Katherine Marshall, Madison James, Labchan Rajbhandari, Arens Taga, Arun Venkatesan, MD, PhD, Nicholas Maragakis, MD, Mohamed Farah, PhD


1. Johns Hopkins School of Medicine, 2. Johns Hopkins University, 3. Johns Hopkins University, 4. Johns Hopkins University, 5. Johns Hopkins University, 6. Johns Hopkins University, Baltimore, USA, 7. Johns Hopkins University School of Medicine

Distal axon degeneration, dying-back, is a hallmark of motor neuron diseases, such as ALS, that precedes symptom onset and motor neuron death both in human patients and animal models. While motor neurons derived from human iPSCs (hMNs) hold promise for advancing ALS research, the length of axons, regenerative capacity, and mutant-specific innervation of neuromuscular junctions (NMJs) by these human neurons is not well-characterized. hMNs cluster into circular groups as they grow, and extend axons to other clusters, confounding quantification of axon outgrowth from individual hMNs. To address this, we have cultured hMNs from ALS patients and controls in custom microfluidic devices, and sequestered neuronal cell bodies in the main compartment that extended processes through microgrooves into two adjacent axonal compartments.
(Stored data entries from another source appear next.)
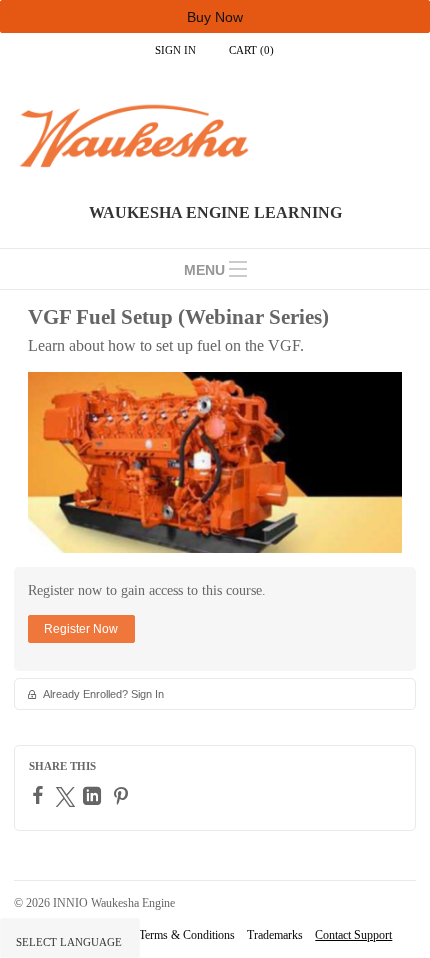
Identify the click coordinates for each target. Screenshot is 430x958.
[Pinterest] (123, 796)
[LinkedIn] (94, 796)
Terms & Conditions (187, 935)
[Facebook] (40, 795)
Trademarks (275, 935)
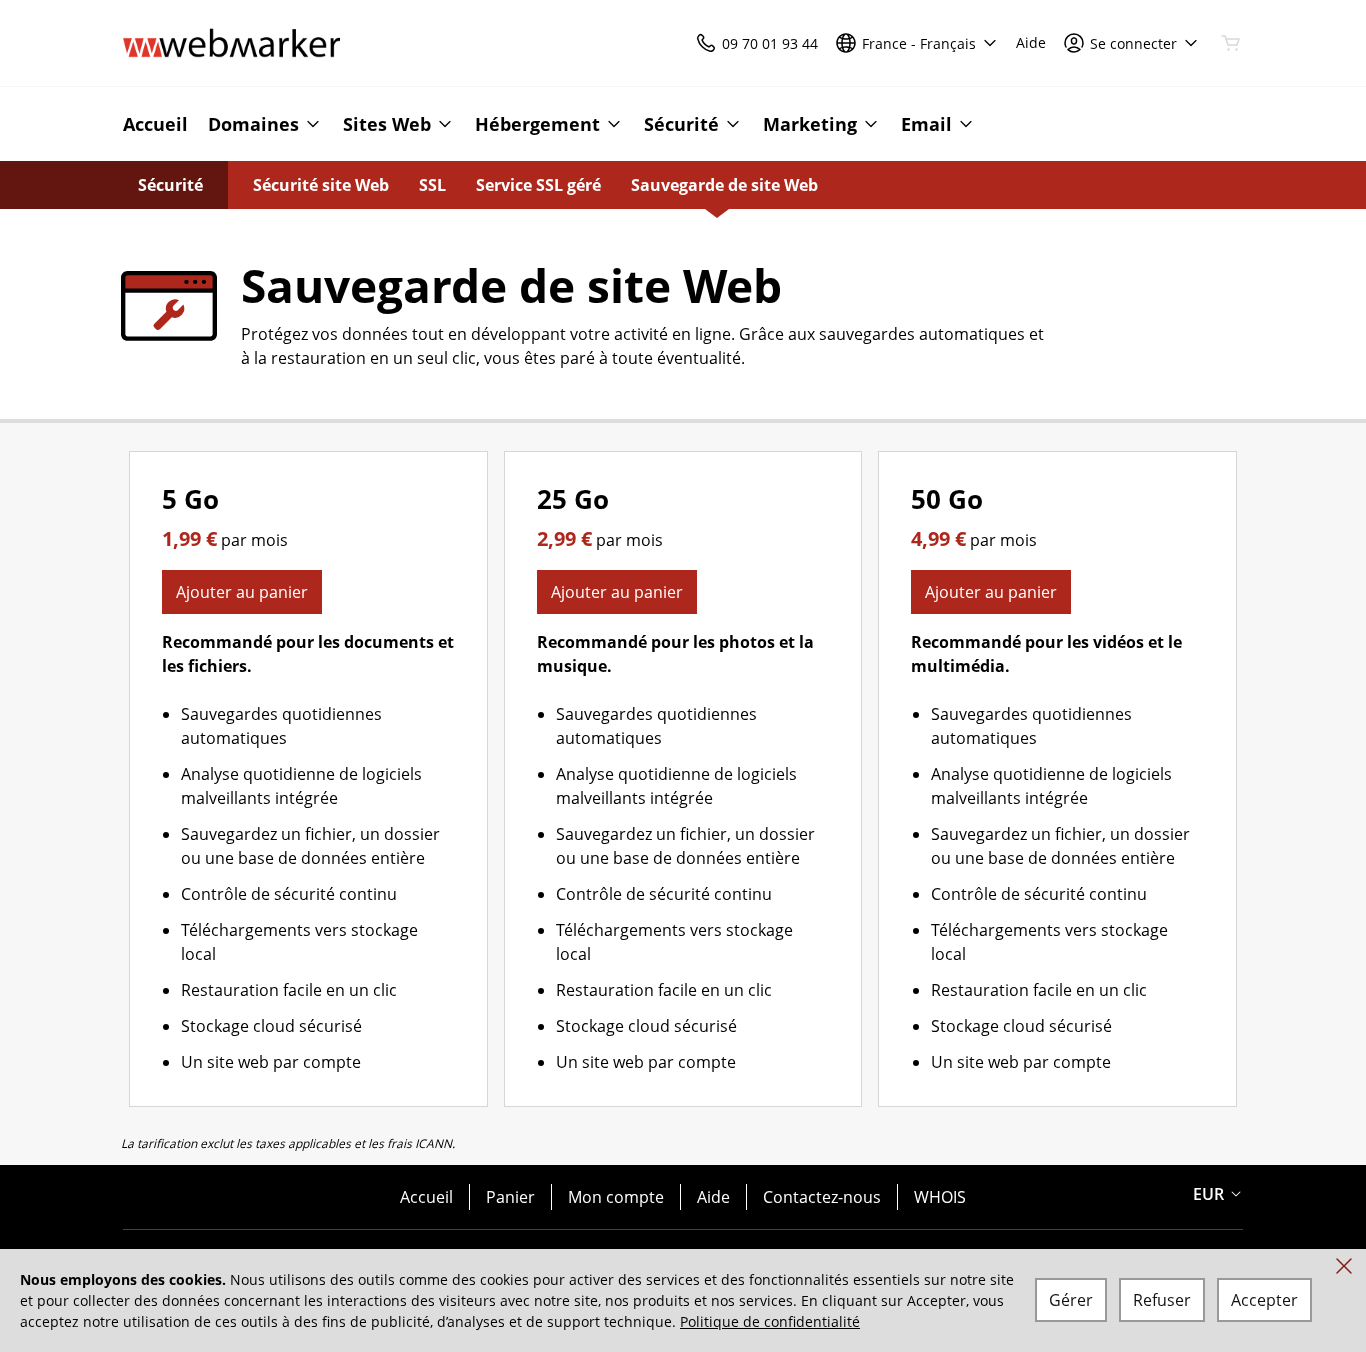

We determined that devices with ample room in the axonal compartments are appropriate for examining axonal outgrowth, and allow for individual tracing of axons that are millimeters in length. We are able to sever axons at the entry point to the axonal compartments, and use time-lapse live imaging to quantify regeneration speed. This system lays the groundwork for introducing relevant cell types and gathering electrophysiological data from myocytes innervated by hMNs. We are now exploring the introduction of relevant human cell types, such as skeletal myocytes, into the axonal compartment in order to study ALS mutation-specific effects on structural and functional innervation of NMJs.